Begin Recorded information

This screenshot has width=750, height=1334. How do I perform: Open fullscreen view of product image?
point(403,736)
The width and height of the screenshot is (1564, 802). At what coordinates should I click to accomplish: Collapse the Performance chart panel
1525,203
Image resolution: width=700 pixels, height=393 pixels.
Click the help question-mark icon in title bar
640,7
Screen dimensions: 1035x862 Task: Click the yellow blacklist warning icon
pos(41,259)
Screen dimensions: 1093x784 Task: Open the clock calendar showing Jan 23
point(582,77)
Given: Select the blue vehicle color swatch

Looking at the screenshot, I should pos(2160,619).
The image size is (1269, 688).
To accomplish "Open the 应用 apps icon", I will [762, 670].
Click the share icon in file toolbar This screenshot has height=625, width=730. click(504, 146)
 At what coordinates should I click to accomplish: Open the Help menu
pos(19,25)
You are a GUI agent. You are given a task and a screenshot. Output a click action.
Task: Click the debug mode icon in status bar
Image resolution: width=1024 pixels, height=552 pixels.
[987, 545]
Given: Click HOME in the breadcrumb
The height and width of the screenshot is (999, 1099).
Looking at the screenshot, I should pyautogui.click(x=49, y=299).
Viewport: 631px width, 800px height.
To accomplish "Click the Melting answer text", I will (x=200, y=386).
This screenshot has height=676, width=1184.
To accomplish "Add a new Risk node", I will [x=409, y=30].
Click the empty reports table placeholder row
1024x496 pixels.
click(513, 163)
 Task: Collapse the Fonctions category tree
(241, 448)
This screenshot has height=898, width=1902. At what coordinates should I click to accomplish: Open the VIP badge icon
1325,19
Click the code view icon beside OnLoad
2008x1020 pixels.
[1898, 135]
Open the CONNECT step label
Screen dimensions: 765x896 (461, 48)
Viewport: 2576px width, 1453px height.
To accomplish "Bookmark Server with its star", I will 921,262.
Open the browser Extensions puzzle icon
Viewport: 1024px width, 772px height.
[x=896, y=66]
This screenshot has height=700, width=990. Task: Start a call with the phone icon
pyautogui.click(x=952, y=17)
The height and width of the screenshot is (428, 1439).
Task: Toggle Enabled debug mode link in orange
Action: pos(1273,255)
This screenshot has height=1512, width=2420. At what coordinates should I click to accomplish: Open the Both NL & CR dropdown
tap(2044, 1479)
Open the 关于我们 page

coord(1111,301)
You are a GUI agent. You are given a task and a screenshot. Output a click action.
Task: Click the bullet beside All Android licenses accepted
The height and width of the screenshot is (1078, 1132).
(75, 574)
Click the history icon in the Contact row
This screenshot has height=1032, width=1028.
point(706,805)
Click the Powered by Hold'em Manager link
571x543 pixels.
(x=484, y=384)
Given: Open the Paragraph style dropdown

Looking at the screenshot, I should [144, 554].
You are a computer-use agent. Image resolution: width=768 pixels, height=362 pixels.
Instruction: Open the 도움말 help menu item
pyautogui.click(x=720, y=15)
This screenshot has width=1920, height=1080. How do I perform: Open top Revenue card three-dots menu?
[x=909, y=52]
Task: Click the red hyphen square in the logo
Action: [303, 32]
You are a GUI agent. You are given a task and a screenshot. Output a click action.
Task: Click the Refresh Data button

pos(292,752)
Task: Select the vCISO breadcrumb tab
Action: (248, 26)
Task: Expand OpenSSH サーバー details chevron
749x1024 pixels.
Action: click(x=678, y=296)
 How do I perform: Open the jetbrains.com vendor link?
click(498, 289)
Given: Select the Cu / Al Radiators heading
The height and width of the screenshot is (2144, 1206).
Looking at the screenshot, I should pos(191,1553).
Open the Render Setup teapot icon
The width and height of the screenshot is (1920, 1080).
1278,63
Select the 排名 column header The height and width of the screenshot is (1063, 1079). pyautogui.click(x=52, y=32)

End Recorded information

• _To do_
Reproduce every line above verbatim, from the first through the last.

• _Solution to this exercise_
This screenshot has width=750, height=1334. How do I perform: Open fullscreen view of product image?
point(403,736)
The width and height of the screenshot is (1564, 802). At what coordinates should I click to accomplish: Collapse the Performance chart panel
1525,203
Image resolution: width=700 pixels, height=393 pixels.
Click the help question-mark icon in title bar
640,7
Screen dimensions: 1035x862 Task: Click the yellow blacklist warning icon
pos(41,259)
Screen dimensions: 1093x784 Task: Open the clock calendar showing Jan 23
point(582,77)
Given: Select the blue vehicle color swatch

Looking at the screenshot, I should pos(2160,619).
The image size is (1269, 688).
To accomplish "Open the 应用 apps icon", I will [762, 670].
Click the share icon in file toolbar This screenshot has height=625, width=730. click(504, 146)
 At what coordinates should I click to accomplish: Open the Help menu
pos(19,25)
You are a GUI agent. You are given a task and a screenshot. Output a click action.
Task: Click the debug mode icon in status bar
Image resolution: width=1024 pixels, height=552 pixels.
[987, 545]
Given: Click HOME in the breadcrumb
The height and width of the screenshot is (999, 1099).
Looking at the screenshot, I should pyautogui.click(x=49, y=299).
Viewport: 631px width, 800px height.
To accomplish "Click the Melting answer text", I will (x=200, y=386).
This screenshot has height=676, width=1184.
To accomplish "Add a new Risk node", I will [x=409, y=30].
Click the empty reports table placeholder row
1024x496 pixels.
click(513, 163)
 Task: Collapse the Fonctions category tree
(241, 448)
This screenshot has height=898, width=1902. At what coordinates should I click to accomplish: Open the VIP badge icon
1325,19
Click the code view icon beside OnLoad
2008x1020 pixels.
[1898, 135]
Open the CONNECT step label
Screen dimensions: 765x896 (461, 48)
Viewport: 2576px width, 1453px height.
To accomplish "Bookmark Server with its star", I will 921,262.
Open the browser Extensions puzzle icon
Viewport: 1024px width, 772px height.
[x=896, y=66]
This screenshot has height=700, width=990. Task: Start a call with the phone icon
pyautogui.click(x=952, y=17)
The height and width of the screenshot is (428, 1439).
Task: Toggle Enabled debug mode link in orange
Action: pos(1273,255)
This screenshot has height=1512, width=2420. At what coordinates should I click to accomplish: Open the Both NL & CR dropdown
tap(2044, 1479)
Open the 关于我们 page

coord(1111,301)
You are a GUI agent. You are given a task and a screenshot. Output a click action.
Task: Click the bullet beside All Android licenses accepted
The height and width of the screenshot is (1078, 1132).
(75, 574)
Click the history icon in the Contact row
This screenshot has height=1032, width=1028.
point(706,805)
Click the Powered by Hold'em Manager link
571x543 pixels.
(x=484, y=384)
Given: Open the Paragraph style dropdown

Looking at the screenshot, I should [144, 554].
You are a computer-use agent. Image resolution: width=768 pixels, height=362 pixels.
Instruction: Open the 도움말 help menu item
pyautogui.click(x=720, y=15)
This screenshot has width=1920, height=1080. How do I perform: Open top Revenue card three-dots menu?
[x=909, y=52]
Task: Click the red hyphen square in the logo
Action: [303, 32]
You are a GUI agent. You are given a task and a screenshot. Output a click action.
Task: Click the Refresh Data button

pos(292,752)
Task: Select the vCISO breadcrumb tab
Action: (248, 26)
Task: Expand OpenSSH サーバー details chevron
749x1024 pixels.
Action: click(x=678, y=296)
 How do I perform: Open the jetbrains.com vendor link?
click(498, 289)
Given: Select the Cu / Al Radiators heading
The height and width of the screenshot is (2144, 1206).
Looking at the screenshot, I should pos(191,1553).
Open the Render Setup teapot icon
The width and height of the screenshot is (1920, 1080).
1278,63
Select the 排名 column header The height and width of the screenshot is (1063, 1079). pyautogui.click(x=52, y=32)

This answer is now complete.